§ WRITTEN PROBLEM
Put every line from the one containing "during [369, 1094]" down through the last line of the items, both ends included, into a JSON list of strings, one string per line, leaving out blank lines.

=======

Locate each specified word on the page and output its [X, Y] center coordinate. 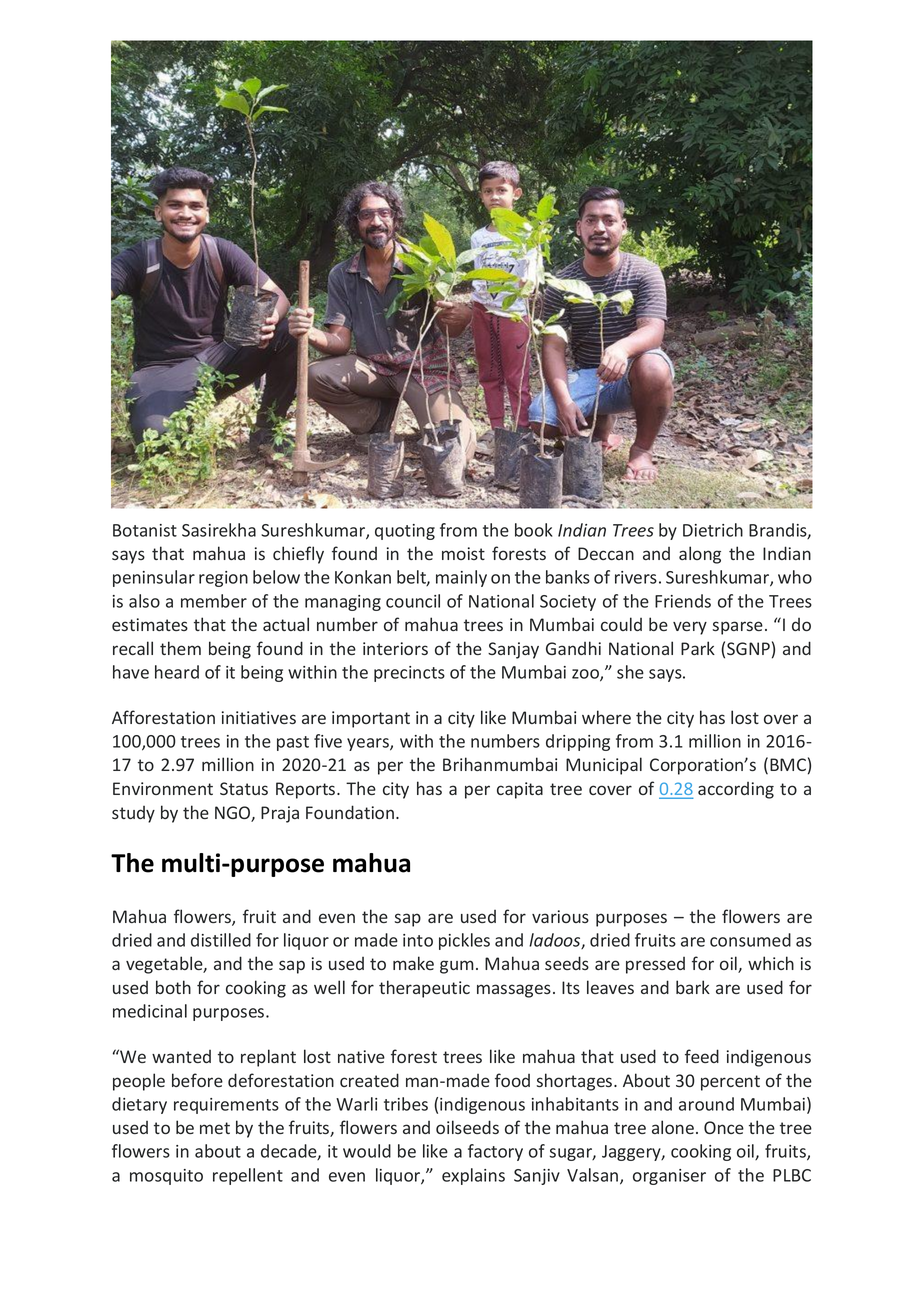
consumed [750, 940]
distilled [221, 940]
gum [457, 967]
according [736, 790]
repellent [248, 1176]
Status [244, 788]
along [700, 555]
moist [463, 553]
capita [520, 790]
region [223, 579]
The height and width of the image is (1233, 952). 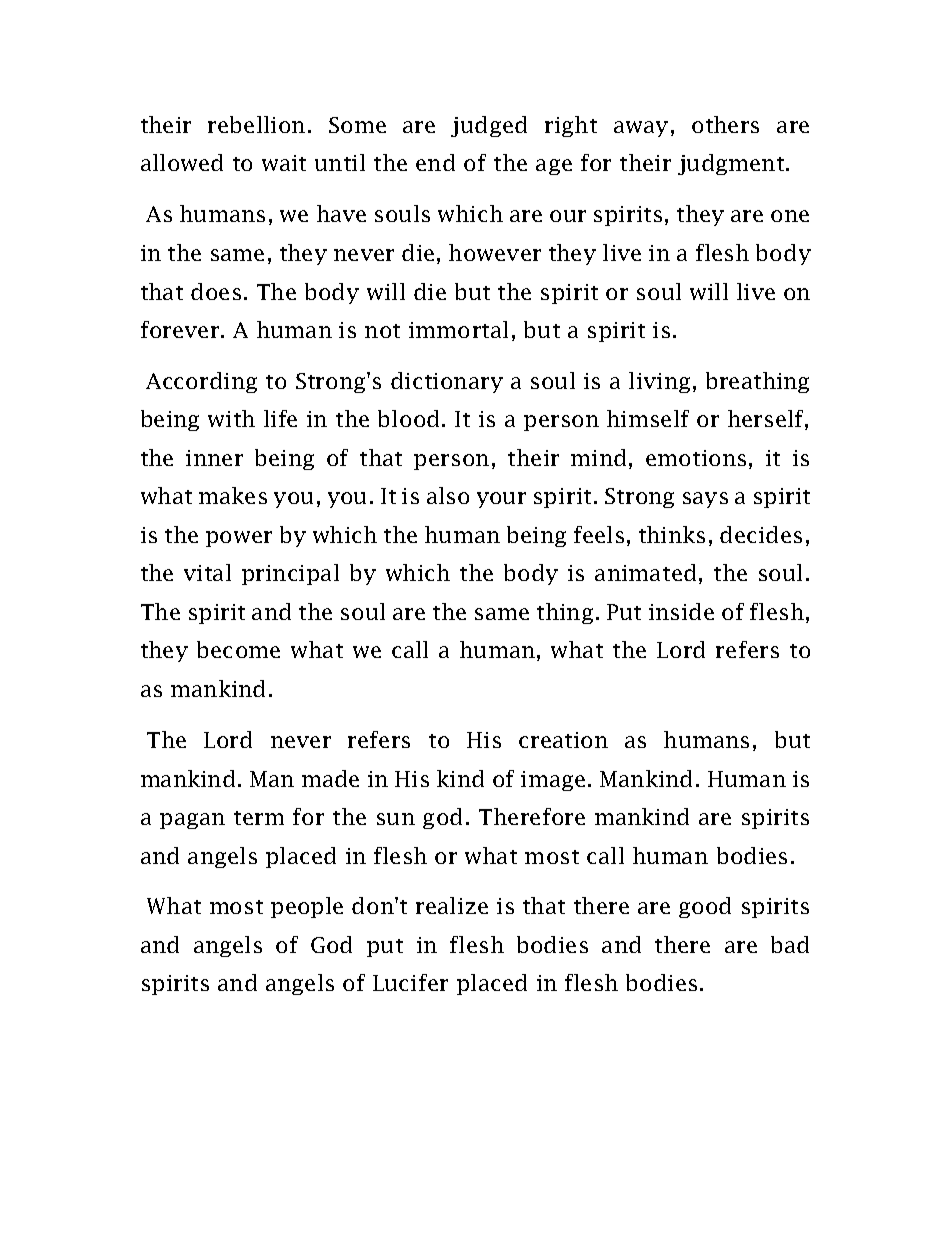 I want to click on judgment, so click(x=732, y=164).
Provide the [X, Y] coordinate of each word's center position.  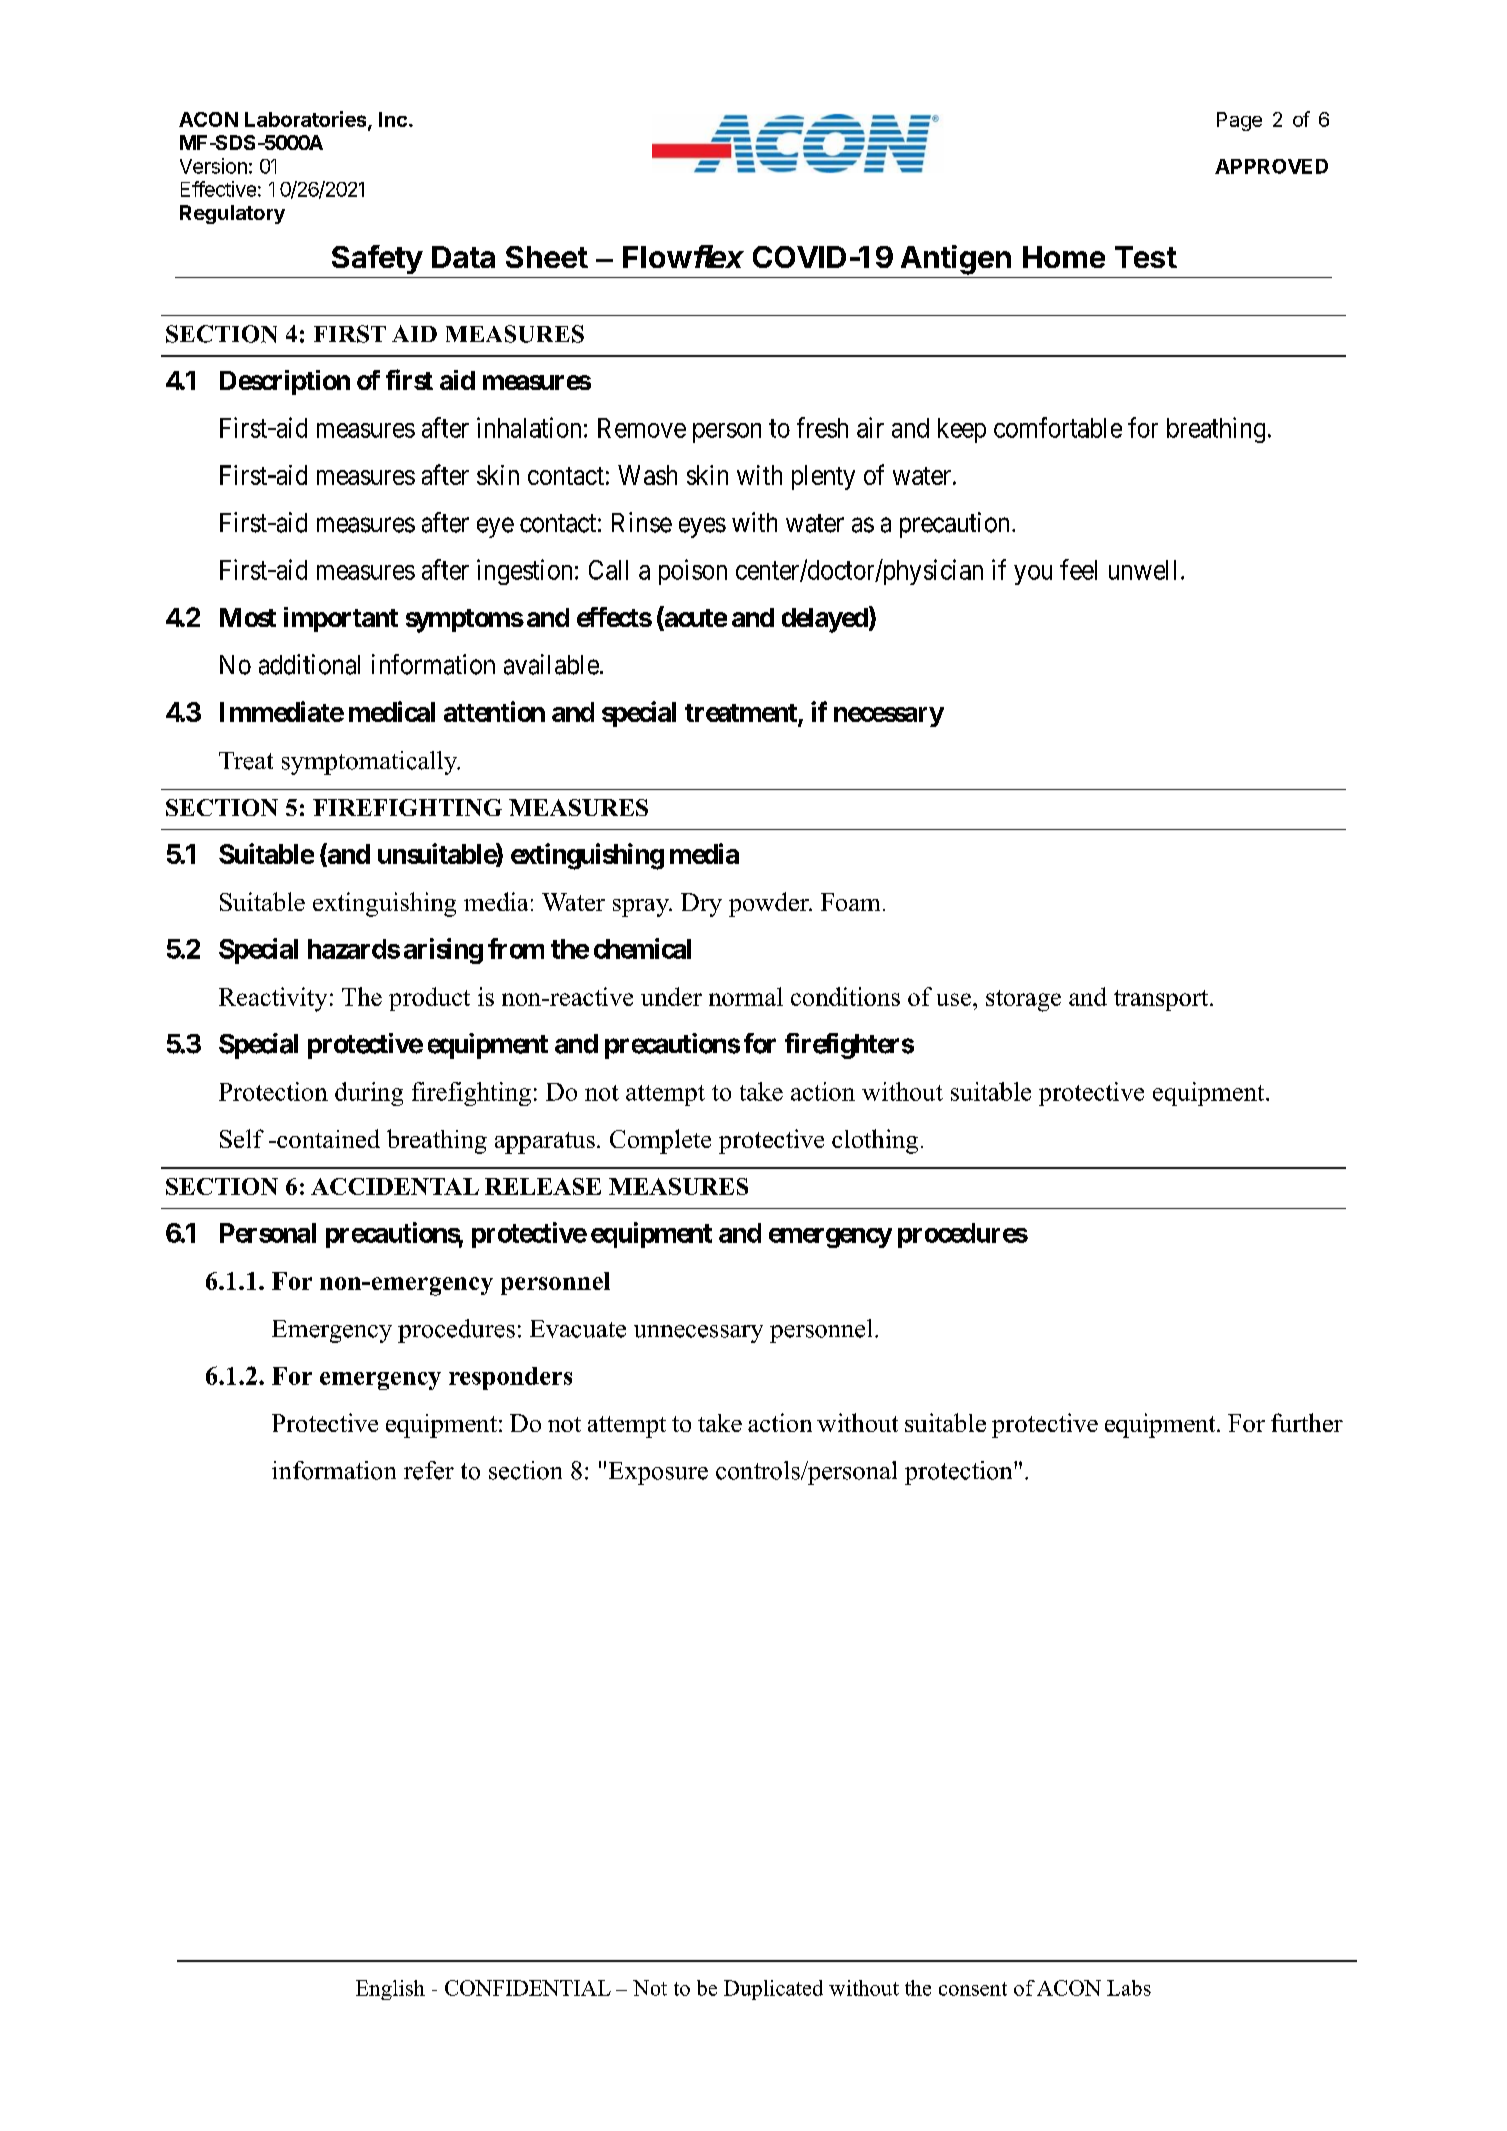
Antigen [956, 260]
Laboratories [307, 120]
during [369, 1094]
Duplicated [773, 1990]
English [390, 1990]
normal [746, 996]
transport [1162, 1000]
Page [1239, 121]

=======

§ SOLUTION BELOW
[
  "during [369, 1094]",
  "Duplicated [773, 1990]",
  "English [390, 1990]",
  "normal [746, 996]",
  "transport [1162, 1000]",
  "Page [1239, 121]"
]